For the most up-to-date information on options trading, see Trading options for mannequins, with its fourth edition published on August 17, 2021 – Book your copy now!
The width of the market maintains the upward trend with the highest SPX of all time
The New York Stock Exchange’s (NYAD) early decline line showed some improvement last week as it closed above the 50-day moving average, while its RSI topped 50 simultaneously. This combination, at least for now, denies what had been a potential sell signal.
Thus, again, the market gets the advantage of doubt. But it remains a somewhat soft benefit, as the longer the unconfirmed maximum indices, the more likely it is to decrease.
The S&P 500 (SPX) and Nasdaq 100 (NDX) held up pretty well, with SPX a new high and NDX not far behind.

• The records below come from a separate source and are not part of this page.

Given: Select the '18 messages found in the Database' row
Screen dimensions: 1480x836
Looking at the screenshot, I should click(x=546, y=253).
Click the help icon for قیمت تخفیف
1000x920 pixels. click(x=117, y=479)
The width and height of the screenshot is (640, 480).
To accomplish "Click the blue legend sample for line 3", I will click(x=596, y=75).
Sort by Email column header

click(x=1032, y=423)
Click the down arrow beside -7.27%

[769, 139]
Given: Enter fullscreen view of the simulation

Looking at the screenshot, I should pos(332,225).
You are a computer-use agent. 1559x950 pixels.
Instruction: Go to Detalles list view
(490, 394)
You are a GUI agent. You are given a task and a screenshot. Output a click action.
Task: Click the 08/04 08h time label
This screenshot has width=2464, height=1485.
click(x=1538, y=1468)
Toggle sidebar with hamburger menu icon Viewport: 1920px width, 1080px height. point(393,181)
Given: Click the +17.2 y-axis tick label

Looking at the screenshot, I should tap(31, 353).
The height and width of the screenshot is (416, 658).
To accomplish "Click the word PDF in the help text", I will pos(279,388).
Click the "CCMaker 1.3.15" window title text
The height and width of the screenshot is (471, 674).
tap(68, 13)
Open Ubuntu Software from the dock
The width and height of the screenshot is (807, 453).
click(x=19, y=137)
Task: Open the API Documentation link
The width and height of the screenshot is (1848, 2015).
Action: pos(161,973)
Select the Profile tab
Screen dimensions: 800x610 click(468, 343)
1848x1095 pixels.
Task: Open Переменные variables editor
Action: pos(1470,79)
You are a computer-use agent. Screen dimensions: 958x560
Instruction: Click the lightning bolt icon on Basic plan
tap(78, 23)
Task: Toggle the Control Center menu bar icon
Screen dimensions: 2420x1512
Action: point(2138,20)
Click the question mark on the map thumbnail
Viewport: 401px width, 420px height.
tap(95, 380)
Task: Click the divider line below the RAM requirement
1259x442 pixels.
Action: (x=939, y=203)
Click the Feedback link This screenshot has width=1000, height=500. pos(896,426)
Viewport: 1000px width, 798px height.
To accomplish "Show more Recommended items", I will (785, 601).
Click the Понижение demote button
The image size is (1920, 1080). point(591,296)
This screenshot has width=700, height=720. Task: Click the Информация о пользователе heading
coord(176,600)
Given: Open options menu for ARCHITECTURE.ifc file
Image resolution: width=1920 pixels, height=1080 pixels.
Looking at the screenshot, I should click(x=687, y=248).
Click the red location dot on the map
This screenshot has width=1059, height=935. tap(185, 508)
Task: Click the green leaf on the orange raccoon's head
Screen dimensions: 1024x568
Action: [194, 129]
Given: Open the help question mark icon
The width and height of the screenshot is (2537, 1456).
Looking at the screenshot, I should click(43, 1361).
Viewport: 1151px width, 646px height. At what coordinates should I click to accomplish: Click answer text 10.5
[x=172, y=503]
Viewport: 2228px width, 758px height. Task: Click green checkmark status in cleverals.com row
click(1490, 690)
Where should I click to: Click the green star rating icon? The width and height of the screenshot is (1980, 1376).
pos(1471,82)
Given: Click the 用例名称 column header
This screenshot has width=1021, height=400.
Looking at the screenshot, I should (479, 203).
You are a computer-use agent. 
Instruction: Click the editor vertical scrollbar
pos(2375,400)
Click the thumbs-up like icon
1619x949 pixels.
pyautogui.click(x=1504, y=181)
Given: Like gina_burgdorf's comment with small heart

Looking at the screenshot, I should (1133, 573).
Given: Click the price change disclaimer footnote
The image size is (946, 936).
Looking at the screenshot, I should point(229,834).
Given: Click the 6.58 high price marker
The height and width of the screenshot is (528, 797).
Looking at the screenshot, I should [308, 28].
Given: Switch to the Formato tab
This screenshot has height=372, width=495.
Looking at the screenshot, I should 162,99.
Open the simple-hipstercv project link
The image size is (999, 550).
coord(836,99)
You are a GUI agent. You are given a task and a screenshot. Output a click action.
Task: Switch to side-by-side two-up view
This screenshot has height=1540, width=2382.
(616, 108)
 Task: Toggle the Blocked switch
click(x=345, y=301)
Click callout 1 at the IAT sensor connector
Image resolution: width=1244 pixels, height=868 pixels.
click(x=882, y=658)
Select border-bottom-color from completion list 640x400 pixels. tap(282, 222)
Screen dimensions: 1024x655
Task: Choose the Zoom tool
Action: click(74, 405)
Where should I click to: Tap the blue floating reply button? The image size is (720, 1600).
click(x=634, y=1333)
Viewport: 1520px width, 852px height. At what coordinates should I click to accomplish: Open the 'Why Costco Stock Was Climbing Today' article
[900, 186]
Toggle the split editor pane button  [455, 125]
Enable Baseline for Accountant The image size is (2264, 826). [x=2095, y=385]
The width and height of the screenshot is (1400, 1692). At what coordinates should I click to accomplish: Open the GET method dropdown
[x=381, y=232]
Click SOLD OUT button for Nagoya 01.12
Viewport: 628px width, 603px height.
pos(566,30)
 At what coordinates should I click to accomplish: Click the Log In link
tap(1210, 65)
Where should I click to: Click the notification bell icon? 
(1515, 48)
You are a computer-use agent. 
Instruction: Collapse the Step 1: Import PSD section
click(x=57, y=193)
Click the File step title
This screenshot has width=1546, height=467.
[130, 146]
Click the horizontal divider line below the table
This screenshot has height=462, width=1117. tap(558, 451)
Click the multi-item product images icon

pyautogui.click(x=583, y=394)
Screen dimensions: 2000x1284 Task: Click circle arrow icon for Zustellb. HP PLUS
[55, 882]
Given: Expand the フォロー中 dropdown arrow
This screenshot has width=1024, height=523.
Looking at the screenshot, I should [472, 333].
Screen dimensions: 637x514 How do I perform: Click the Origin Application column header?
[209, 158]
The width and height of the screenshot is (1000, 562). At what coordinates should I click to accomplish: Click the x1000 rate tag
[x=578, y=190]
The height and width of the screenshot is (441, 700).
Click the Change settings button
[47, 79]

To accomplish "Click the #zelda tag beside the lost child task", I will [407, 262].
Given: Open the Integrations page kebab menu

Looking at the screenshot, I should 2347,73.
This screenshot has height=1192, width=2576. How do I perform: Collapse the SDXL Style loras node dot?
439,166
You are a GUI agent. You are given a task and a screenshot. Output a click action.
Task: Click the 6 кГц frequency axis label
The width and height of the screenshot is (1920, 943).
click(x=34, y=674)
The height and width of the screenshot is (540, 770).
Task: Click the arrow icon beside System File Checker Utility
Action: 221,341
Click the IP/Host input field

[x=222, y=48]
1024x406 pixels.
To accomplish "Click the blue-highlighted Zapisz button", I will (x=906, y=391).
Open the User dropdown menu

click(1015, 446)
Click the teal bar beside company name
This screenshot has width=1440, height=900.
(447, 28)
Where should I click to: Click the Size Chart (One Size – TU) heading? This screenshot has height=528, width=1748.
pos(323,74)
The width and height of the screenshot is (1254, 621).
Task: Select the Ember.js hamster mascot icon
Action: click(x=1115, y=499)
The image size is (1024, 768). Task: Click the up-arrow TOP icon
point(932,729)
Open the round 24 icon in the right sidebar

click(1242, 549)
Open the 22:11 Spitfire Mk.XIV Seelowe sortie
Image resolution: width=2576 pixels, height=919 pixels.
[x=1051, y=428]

So for now, the upward trend in the market, albeit a little softened, remains in place.
Good news! I created my NYAD Complexity Chaos chart (which appears in my paper YD5 videos) and some other favorite audiences. You can find them here.
A Money Options
Joe Duarte is a former money manager, active trader and independently recognized stock market analyst since 1987. He is the author of eight investment books, including bestsellers. Trading options for mannequins, classified as TOP Book Options for 2018 by Benzinga.com and is now in its third edition, as well The book While investing in the 20s and 30s and six more business books.
The book While investing in the 20s and 30s is available and Amazon i Barnes and Noble. It has also been recommended as Washington Post Color of Money Book of the Month.